What is required: In which lines of the data does the string "breadcrumb" appear? Copy every one.
((
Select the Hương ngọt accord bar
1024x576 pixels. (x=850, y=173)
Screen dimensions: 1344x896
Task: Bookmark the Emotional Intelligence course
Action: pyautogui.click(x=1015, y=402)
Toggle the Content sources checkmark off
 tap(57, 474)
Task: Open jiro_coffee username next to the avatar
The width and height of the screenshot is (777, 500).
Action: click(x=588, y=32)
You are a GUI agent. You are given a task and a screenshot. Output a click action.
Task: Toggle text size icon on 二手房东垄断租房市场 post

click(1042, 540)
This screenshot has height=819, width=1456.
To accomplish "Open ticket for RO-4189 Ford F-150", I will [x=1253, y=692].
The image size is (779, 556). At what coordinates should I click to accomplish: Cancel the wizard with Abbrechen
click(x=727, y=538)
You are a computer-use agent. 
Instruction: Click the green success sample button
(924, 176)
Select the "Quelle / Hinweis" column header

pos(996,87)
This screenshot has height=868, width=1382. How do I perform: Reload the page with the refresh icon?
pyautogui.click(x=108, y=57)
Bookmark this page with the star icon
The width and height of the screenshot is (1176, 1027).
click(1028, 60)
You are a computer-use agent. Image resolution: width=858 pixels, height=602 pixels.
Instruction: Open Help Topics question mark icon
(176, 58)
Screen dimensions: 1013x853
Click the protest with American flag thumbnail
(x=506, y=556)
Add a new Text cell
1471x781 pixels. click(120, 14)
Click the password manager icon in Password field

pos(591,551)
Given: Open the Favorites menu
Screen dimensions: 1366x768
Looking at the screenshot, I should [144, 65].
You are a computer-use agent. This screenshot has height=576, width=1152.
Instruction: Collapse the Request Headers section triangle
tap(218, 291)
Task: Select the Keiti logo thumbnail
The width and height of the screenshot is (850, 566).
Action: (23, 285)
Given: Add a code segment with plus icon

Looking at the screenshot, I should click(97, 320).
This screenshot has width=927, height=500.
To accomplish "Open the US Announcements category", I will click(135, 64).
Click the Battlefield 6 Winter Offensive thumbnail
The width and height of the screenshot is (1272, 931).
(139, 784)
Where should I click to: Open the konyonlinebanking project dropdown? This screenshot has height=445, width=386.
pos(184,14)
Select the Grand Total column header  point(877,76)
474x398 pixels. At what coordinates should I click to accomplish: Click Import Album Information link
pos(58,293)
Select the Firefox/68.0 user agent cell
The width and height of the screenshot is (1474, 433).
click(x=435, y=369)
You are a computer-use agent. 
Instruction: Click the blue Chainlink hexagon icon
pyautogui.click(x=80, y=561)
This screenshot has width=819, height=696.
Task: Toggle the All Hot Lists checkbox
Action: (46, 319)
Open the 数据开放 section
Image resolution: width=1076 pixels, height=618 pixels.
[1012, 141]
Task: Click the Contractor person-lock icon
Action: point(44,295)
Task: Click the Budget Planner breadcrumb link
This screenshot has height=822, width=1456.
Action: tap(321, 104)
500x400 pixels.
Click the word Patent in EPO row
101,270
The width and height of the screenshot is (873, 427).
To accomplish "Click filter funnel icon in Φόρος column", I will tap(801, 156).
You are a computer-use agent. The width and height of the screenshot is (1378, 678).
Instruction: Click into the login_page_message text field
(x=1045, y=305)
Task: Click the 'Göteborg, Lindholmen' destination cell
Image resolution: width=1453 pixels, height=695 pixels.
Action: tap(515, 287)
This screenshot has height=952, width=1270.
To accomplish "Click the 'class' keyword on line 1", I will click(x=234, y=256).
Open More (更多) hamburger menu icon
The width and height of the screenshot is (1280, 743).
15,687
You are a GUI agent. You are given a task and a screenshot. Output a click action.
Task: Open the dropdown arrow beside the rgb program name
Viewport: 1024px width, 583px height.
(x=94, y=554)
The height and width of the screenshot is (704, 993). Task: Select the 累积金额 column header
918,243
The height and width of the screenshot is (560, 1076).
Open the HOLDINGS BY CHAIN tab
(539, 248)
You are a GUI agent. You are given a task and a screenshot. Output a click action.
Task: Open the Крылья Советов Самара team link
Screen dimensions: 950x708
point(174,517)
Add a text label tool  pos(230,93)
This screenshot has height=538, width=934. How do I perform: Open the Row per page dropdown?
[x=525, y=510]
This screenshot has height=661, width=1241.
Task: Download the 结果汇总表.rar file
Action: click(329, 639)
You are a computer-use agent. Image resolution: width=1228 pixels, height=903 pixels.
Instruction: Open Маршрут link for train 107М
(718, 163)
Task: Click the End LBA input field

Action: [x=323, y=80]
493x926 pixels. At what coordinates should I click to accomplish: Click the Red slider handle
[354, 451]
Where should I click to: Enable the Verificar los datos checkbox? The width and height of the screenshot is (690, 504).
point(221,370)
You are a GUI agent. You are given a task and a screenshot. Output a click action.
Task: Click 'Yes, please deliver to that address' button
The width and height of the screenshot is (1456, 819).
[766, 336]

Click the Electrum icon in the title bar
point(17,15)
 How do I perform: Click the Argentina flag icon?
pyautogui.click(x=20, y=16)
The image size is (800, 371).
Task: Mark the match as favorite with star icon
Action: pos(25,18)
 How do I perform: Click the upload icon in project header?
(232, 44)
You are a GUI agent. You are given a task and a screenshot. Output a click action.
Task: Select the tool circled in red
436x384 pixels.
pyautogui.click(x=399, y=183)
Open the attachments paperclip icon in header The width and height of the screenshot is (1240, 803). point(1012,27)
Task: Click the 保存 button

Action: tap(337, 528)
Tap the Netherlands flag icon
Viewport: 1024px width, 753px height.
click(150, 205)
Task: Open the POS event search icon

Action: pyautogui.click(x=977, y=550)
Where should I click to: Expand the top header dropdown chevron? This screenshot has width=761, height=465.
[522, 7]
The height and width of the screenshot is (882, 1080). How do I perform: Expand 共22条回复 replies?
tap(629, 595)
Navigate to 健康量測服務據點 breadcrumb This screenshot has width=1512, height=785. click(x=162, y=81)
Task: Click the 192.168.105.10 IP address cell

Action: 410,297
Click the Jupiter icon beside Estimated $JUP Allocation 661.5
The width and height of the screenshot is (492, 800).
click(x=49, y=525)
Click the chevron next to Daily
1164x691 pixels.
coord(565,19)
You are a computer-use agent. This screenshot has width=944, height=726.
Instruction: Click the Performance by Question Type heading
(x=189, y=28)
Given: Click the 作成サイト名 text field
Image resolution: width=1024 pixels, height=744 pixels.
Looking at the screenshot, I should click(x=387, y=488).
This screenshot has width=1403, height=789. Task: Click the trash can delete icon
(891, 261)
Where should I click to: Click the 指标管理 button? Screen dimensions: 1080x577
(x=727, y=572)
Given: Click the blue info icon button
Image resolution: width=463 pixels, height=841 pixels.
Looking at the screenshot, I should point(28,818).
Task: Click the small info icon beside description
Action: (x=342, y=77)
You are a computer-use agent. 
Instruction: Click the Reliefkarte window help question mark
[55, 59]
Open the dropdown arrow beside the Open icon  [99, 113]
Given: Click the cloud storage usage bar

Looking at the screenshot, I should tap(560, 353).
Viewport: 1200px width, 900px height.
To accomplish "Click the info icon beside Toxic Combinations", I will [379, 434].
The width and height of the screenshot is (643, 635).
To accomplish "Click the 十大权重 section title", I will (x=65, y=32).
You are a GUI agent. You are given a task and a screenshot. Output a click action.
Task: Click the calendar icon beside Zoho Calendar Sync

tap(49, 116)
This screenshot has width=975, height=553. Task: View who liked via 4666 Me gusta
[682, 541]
))
Answer for the task:
Task: Click the Budget Planner breadcrumb link
Navigate to 健康量測服務據點 breadcrumb This screenshot has width=1512, height=785. click(x=162, y=81)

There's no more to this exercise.